L’ÉVANGILE SELON MARC
Le premier chrétien à transcrire les événements de la vie de Jésus dans un ordre tant soit peu chronologique fut l’évangéliste qu’on désigne sous le nom de Marc, bien que son identité demeure incertaine. Il l’écrivit aux environs de 70 apr. J.-C., à l’époque où les armées romaines détruisirent Jérusalem, et il s’adressait avec insistance aux chrétiens juifs de sa localité. Il les exhortait à affermir leur foi.
L’Évangile selon Marc était sans doute destiné à ceux qui vivaient à l’extérieur de la Palestine et visait à prouver que Jésus était le Messie, le Fils de Dieu.
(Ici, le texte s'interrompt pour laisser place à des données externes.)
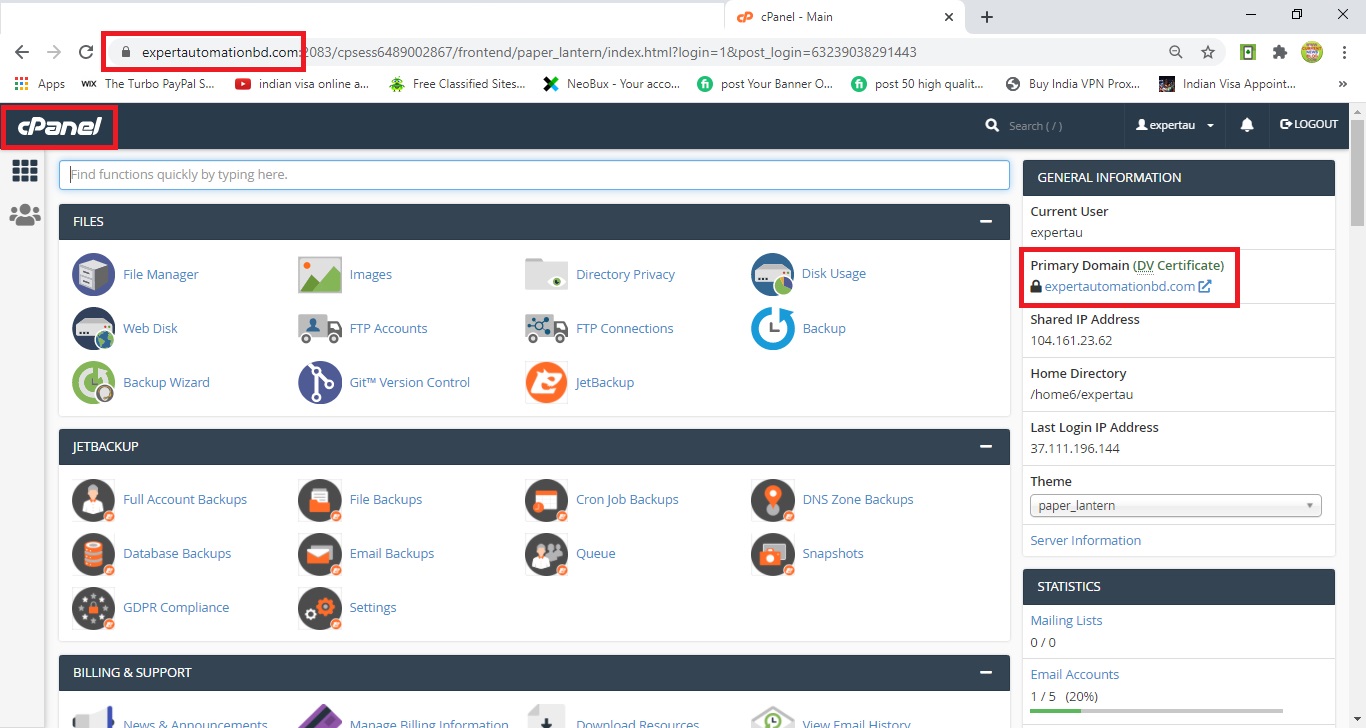Click the notifications bell icon
Image resolution: width=1366 pixels, height=728 pixels.
(x=1247, y=125)
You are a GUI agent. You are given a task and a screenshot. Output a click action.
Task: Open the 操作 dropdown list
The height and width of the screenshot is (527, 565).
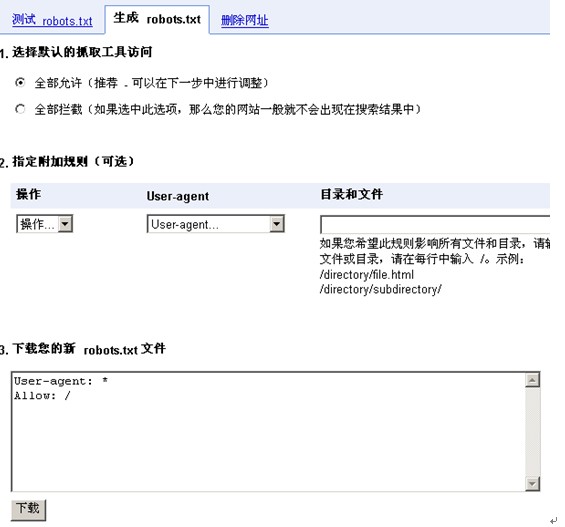click(x=45, y=224)
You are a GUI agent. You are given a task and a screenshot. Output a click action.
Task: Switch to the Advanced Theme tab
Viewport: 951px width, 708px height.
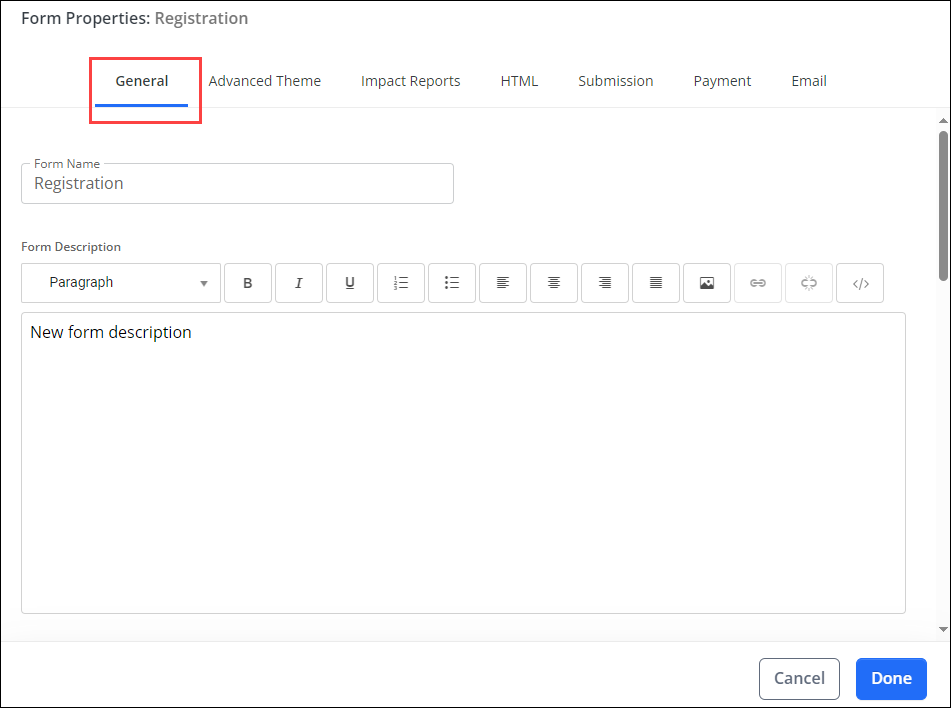coord(264,81)
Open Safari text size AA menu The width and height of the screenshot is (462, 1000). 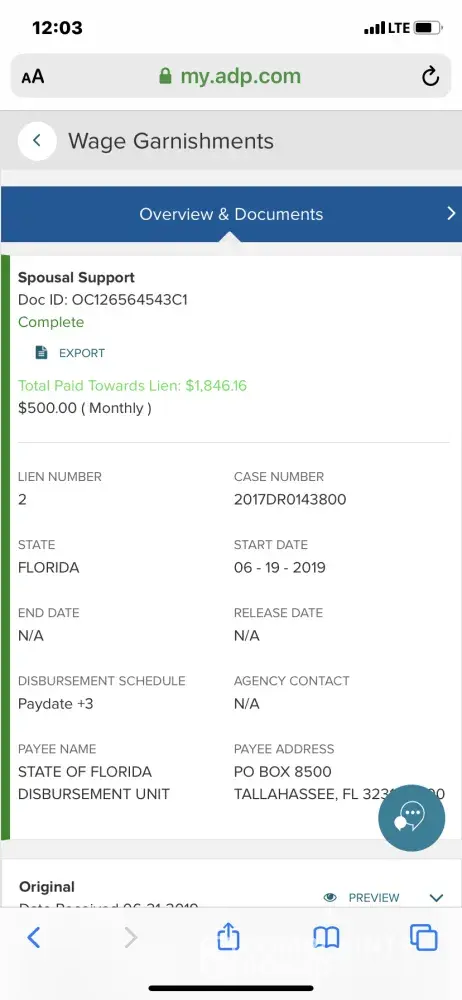coord(33,77)
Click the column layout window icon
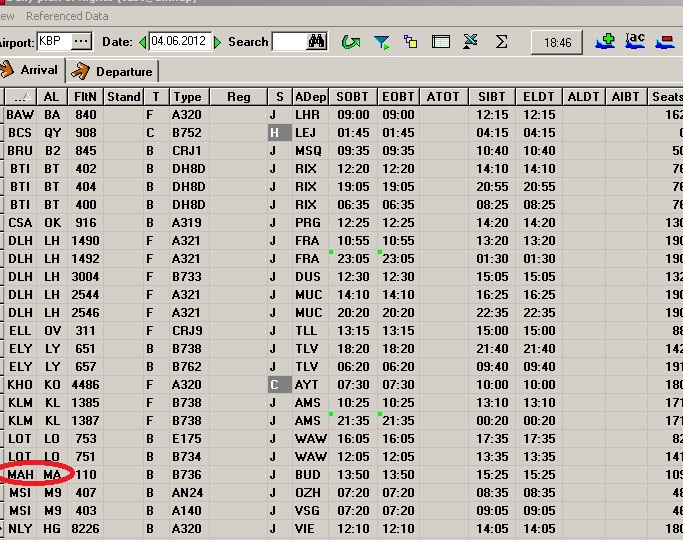 tap(441, 42)
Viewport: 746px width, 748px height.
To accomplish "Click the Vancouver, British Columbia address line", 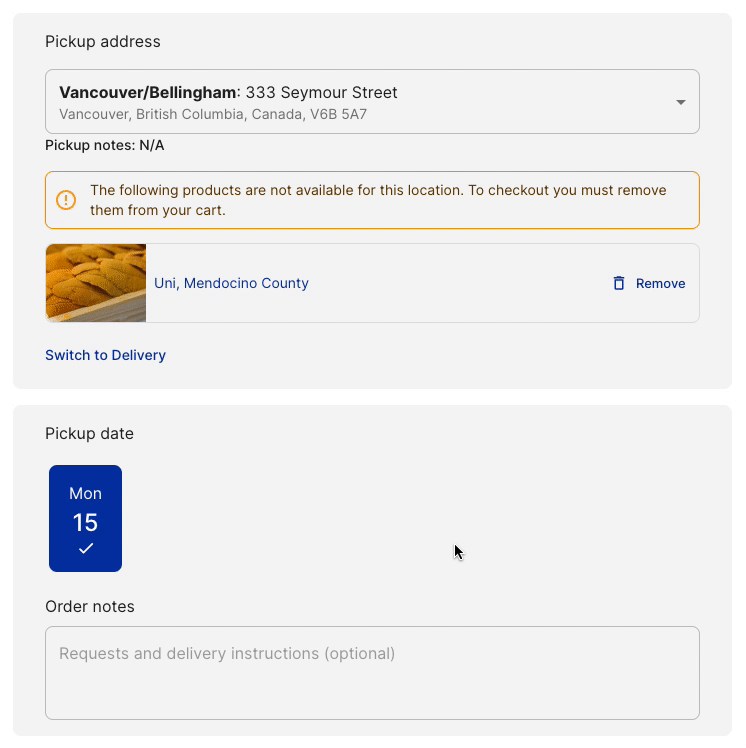I will 213,115.
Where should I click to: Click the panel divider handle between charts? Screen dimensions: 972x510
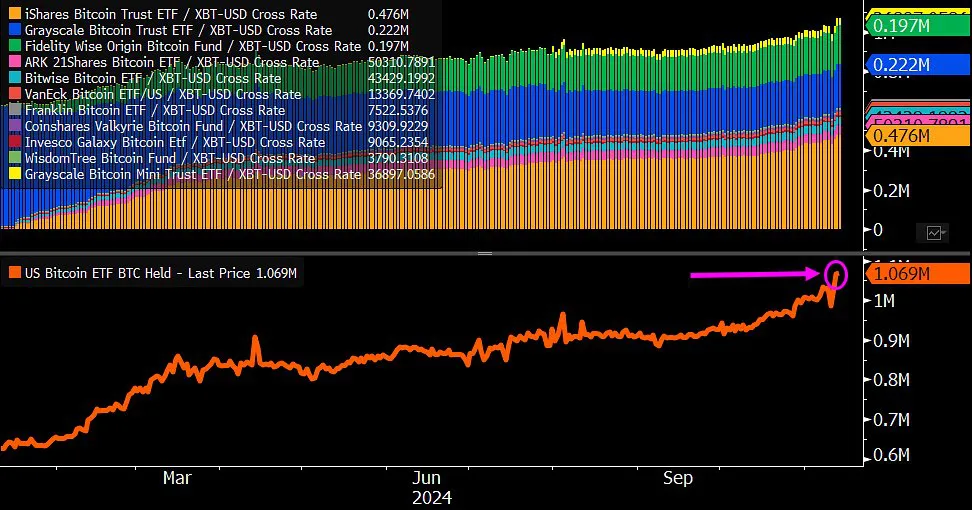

L’un des principaux thèmes de Marc est l’autorité exceptionnelle qu’exerçait Jésus sur les forces terrestres: les démons, le péché, la maladie et même les rites de la loi mosaïque. Marc souligne que, même si Jésus exerce la domination sur les forces matérielles, il lui faudra passer par de grandes souffrances. Aussi l’évangéliste prédit-il, à maintes reprises, la condamnation injuste et le crucifiement de Jésus.
La façon dont Marc rend compte du ministère de Christ Jésus vise à rassurer la communauté chrétienne. Il utilise les termes aussitôt et à l’instant pour bien montrer que le pouvoir de Dieu est à la disposition immédiate de Son Fils bien-aimé. Ce pouvoir, semble dire Marc, est encore là, même si les chrétiens sont en train de vivre une période difficile.
Marc veut faire comprendre à ses lecteurs que Jésus était bien le Christ. Il insiste donc sur le pouvoir qu’avait le Maître de calmer la tempête sur la mer de Galilée et d’accomplir de nombreux miracles. Il décrit ces miracles avec encore plus de détails que les autres évangélistes. Pour insister sur l’identité de Jésus, en sa qualité de Fils de Dieu, l’Évangile selon Marc relate l’épisode de la transfiguration. Les disciples voient Jésus, ses vêtements resplendissants de lumière spirituelle, parler avec Moïse et Élie. Puis ils entendent la voix de Dieu prononcer ces paroles: « Celui-ci est mon Fils bien-aimé: écoutez-le ! »
Dans l’un des passages-clés, Jésus prédit la destruction du magnifique Temple de Jérusalem ainsi qu’une série d’autres désastres: guerres, catastrophes naturelles et cataclysmes. Mais, promet Jésus, après ces événements viendra le Fils de l’homme, « avec une grande puissance et avec gloire », pour sauver le genre humain.
Dans le récit du dernier repas que Jésus prit avec ses disciples, avant le crucifiement, Marc dit, d'une façon simple mais éloquente, que Jésus doit donner sa vie pour sauver les autres. Son Évangile se termine peu après par la relation des derniers événements de la vie de Jésus, dont sa résurrection et son ascension. Il a déjà été fait allusion au reste de l’histoire de Jésus: Jésus-Christ est le Fils de l’homme annoncé dans l’Ancien Testament; le Christ régnera à jamais, et ce règne est imminent dès maintenant.